* Prompt:
Copy the data from the line containing "Close the slide thumbnail pane" through the line containing "Open Chrome from the quick launch bar", swapping "thumbnail" for "preview" and keeping everything else unchanged. Leave the pictures out of your copy.

* Information provided:
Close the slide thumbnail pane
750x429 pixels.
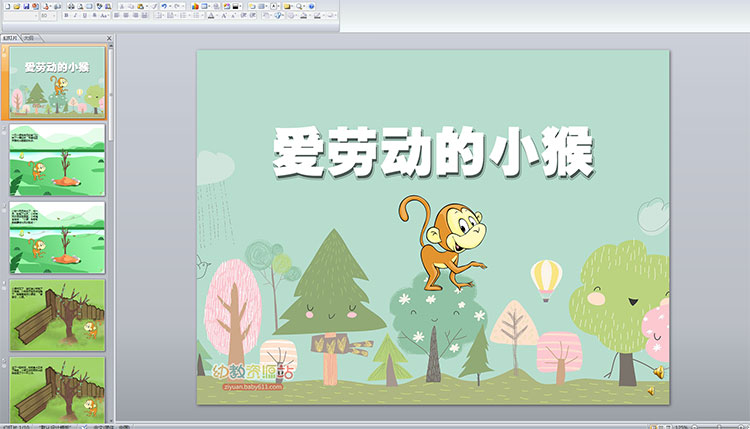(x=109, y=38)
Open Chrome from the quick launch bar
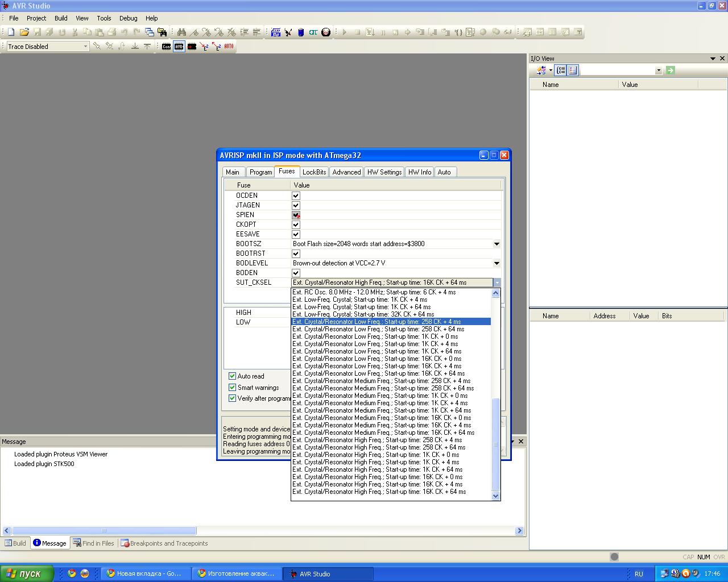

--

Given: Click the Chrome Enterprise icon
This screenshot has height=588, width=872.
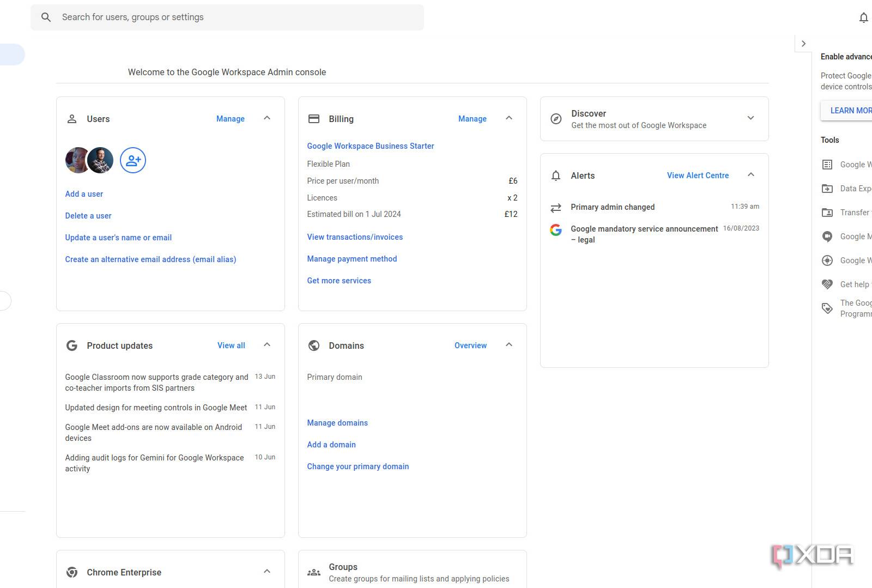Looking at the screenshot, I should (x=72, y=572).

* Exercise result:
Close the slide preview pane
750x429 pixels.
(x=109, y=38)
Open Chrome from the quick launch bar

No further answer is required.